All lines of the listing below are to be printed again exactly.

■ Information provided

—————

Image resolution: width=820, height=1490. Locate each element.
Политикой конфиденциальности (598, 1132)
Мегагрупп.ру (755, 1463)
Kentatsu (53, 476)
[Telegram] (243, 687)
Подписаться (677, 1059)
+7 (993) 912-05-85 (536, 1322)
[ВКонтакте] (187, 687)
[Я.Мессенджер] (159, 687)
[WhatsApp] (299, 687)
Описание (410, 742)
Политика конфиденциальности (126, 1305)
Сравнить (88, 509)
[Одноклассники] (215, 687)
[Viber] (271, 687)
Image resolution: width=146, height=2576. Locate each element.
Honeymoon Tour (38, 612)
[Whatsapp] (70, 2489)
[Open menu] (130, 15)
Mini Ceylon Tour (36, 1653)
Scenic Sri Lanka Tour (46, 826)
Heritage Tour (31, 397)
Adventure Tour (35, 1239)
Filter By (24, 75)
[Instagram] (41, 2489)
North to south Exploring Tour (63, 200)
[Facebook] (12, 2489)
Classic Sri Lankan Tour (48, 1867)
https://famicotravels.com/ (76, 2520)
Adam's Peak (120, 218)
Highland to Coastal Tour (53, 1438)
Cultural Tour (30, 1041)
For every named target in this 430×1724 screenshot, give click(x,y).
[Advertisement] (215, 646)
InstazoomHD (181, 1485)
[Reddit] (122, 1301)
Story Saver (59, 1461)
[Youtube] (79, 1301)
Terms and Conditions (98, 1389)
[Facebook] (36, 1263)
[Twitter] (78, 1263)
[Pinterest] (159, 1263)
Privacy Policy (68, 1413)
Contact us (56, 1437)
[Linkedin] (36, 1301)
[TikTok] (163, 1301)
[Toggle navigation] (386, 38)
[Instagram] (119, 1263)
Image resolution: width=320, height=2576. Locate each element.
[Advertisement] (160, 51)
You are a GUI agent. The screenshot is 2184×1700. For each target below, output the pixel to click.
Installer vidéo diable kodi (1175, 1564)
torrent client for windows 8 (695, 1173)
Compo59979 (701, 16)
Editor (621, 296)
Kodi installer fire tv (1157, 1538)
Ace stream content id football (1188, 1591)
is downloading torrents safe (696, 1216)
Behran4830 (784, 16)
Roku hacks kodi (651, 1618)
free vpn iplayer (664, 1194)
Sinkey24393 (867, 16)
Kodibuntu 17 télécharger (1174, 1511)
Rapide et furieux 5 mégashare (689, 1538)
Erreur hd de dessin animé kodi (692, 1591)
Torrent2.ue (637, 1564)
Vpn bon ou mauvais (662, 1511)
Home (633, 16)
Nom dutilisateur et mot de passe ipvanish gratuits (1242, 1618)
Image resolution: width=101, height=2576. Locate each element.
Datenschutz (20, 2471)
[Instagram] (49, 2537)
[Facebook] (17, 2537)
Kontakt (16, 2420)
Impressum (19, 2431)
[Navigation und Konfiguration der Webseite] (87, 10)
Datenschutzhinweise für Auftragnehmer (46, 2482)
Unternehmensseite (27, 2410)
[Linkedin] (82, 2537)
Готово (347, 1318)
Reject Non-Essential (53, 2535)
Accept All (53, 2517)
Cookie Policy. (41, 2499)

—————

■ Solved problem
Image resolution: width=820, height=1490. Locate each element.
Политикой конфиденциальности (598, 1132)
Мегагрупп.ру (755, 1463)
Kentatsu (53, 476)
[Telegram] (243, 687)
Подписаться (677, 1059)
+7 (993) 912-05-85 (536, 1322)
[ВКонтакте] (187, 687)
[Я.Мессенджер] (159, 687)
[WhatsApp] (299, 687)
Описание (410, 742)
Политика конфиденциальности (126, 1305)
Сравнить (88, 509)
[Одноклассники] (215, 687)
[Viber] (271, 687)
Image resolution: width=146, height=2576. Locate each element.
Honeymoon Tour (38, 612)
[Whatsapp] (70, 2489)
[Open menu] (130, 15)
Mini Ceylon Tour (36, 1653)
Scenic Sri Lanka Tour (46, 826)
Heritage Tour (31, 397)
Adventure Tour (35, 1239)
Filter By (24, 75)
[Instagram] (41, 2489)
North to south Exploring Tour (63, 200)
[Facebook] (12, 2489)
Classic Sri Lankan Tour (48, 1867)
https://famicotravels.com/ (76, 2520)
Adam's Peak (120, 218)
Highland to Coastal Tour (53, 1438)
Cultural Tour (30, 1041)
For every named target in this 430×1724 screenshot, give click(x,y).
[Advertisement] (215, 646)
InstazoomHD (181, 1485)
[Reddit] (122, 1301)
Story Saver (59, 1461)
[Youtube] (79, 1301)
Terms and Conditions (98, 1389)
[Facebook] (36, 1263)
[Twitter] (78, 1263)
[Pinterest] (159, 1263)
Privacy Policy (68, 1413)
Contact us (56, 1437)
[Linkedin] (36, 1301)
[TikTok] (163, 1301)
[Toggle navigation] (386, 38)
[Instagram] (119, 1263)
Image resolution: width=320, height=2576. Locate each element.
[Advertisement] (160, 51)
You are a GUI agent. The screenshot is 2184×1700. For each target below, output the pixel to click.
Installer vidéo diable kodi (1175, 1564)
torrent client for windows 8 (695, 1173)
Compo59979 (701, 16)
Editor (621, 296)
Kodi installer fire tv (1157, 1538)
Ace stream content id football (1188, 1591)
is downloading torrents safe (696, 1216)
Behran4830 (784, 16)
Roku hacks kodi (651, 1618)
free vpn iplayer (664, 1194)
Sinkey24393 (867, 16)
Kodibuntu 17 télécharger (1174, 1511)
Rapide et furieux 5 mégashare (689, 1538)
Erreur hd de dessin animé kodi (692, 1591)
Torrent2.ue (637, 1564)
Vpn bon ou mauvais (662, 1511)
Home (633, 16)
Nom dutilisateur et mot de passe ipvanish gratuits (1242, 1618)
Image resolution: width=101, height=2576. Locate each element.
Datenschutz (20, 2471)
[Instagram] (49, 2537)
[Facebook] (17, 2537)
Kontakt (16, 2420)
Impressum (19, 2431)
[Navigation und Konfiguration der Webseite] (87, 10)
Datenschutzhinweise für Auftragnehmer (46, 2482)
Unternehmensseite (27, 2410)
[Linkedin] (82, 2537)
Готово (347, 1318)
Reject Non-Essential (53, 2535)
Accept All (53, 2517)
Cookie Policy. (41, 2499)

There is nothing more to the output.